If the U.S. government ultimately determines that AT&T and Verizon harmed competitors or consumers, it could result in major fines or other penalties.
The investigation began as early as February, when Justice Department officials sent letters to AT&T, Verizon, T-Mobile and Sprint requesting information about how each company handles customer switching requests. The government also asked carriers to explain their participation in the GSM Association, a global trade group that sets standards for the wireless industry.
Verizon stressed on Friday that the allegations are “much ado about nothing.”
While acknowledging that it had been working with the DOJ for “several months regarding this inquiry,” a spokesman for the wireless giant described it as merely a “difference of opinion with a couple of phone equipment manufacturers regarding the development of e-SIM standards. Nothing more.”
AT&T said in a statement Friday that it had provided information to the government in response to the investigation.
"We are aware of the investigation into GSMA’s process for developing eSIM standards that provide a better experience for consumers," said AT&T, which added that it "will continue to work proactively within GSMA, including with those who might disagree with the proposed standards, to move this issue forward."
Verizon ended 2017 with over 116 million wireless customers. AT&T ended the year with over 156 million wireless customers in Mexico and the United States.
The Justice Department declined to comment. The two are already squaring off in federal court, after the government challenged AT&T’s bid to buy Time Warner on grounds that it threatened competition.
The New York Times first reported the DOJ's probe.
Most smartphones today rely on small chips, called SIM cards, that tie a device to a user and allow it to operate on a carrier’s network. Changing to another carrier, including switching from AT&T and Verizon, requires a new SIM card.
Unlike traditional SIM cards, which are physically inserted into electronic devices to make them compatible with a cellular network, eSIMs are soldered directly into the device. To activate the device on a carrier’s network, a customer scans a QR code provided by the carrier. To switch networks, that same customer would simply receive a different QR code from a new carrier and repeat the process. The technology is already available in smartphones like Google’s Pixel 2.
“You have this great promise of eSIMs, which is device portability,” said John Bergmayer, senior counsel at Public Knowledge, a Washington, D.C.-based consumer group. “Shouldn’t you be able to shop around and find out which carrier has the best plan?”
But a proposal introduced at GSMA earlier this year by AT&T and Verizon sought to make that process more difficult. The proposed policy would have altered the industry standards governing eSIMs in North America, requiring that consumers obtain permission from their existing carrier before they could scan a fresh QR code from a new network. The result, consumer advocates say, would be to make it harder for Americans to switch cellphone carriers.
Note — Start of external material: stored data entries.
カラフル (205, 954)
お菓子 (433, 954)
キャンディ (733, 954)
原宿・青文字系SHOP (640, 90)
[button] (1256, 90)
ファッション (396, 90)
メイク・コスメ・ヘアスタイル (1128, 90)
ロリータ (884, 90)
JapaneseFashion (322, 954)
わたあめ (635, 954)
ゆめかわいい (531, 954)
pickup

The proposal was set for a key vote in March when it was suddenly withdrawn from the agenda, according to multiple people familiar with the proceedings. It is unclear if or when the proposal may resurface.
The industry proposal reflects sweeping changes in the wireless industry that have made it more difficult to retain customers. Years of bruising price wars, not to mention a shift away from long-term contracts, early termination fees and other tactics designed to prevent users from switching, have made it easier than ever for consumers to jump networks.
Wireless carriers have committed to a series of principles allowing consumers to unlock their phones and switch networks. In 2014, President Obama signed legislation that temporarily guaranteed that right to consumers. But unless it is upheld this year by the Library of Congress in its periodic review of copyright law, cellphone unlocking could once again be deemed illegal under the nation’s copyright protection laws.
"“The wireless industry has long supported the ability of consumers to unlock cell phones and other mobile devices which contributes to the robustly competitive U.S. market that consumers expect and enjoy," said CTIA, the nation's top trade group for wireless carriers. "CTIA’s consumer code of conduct includes a commitment to unlocking, regardless of changes in technology.”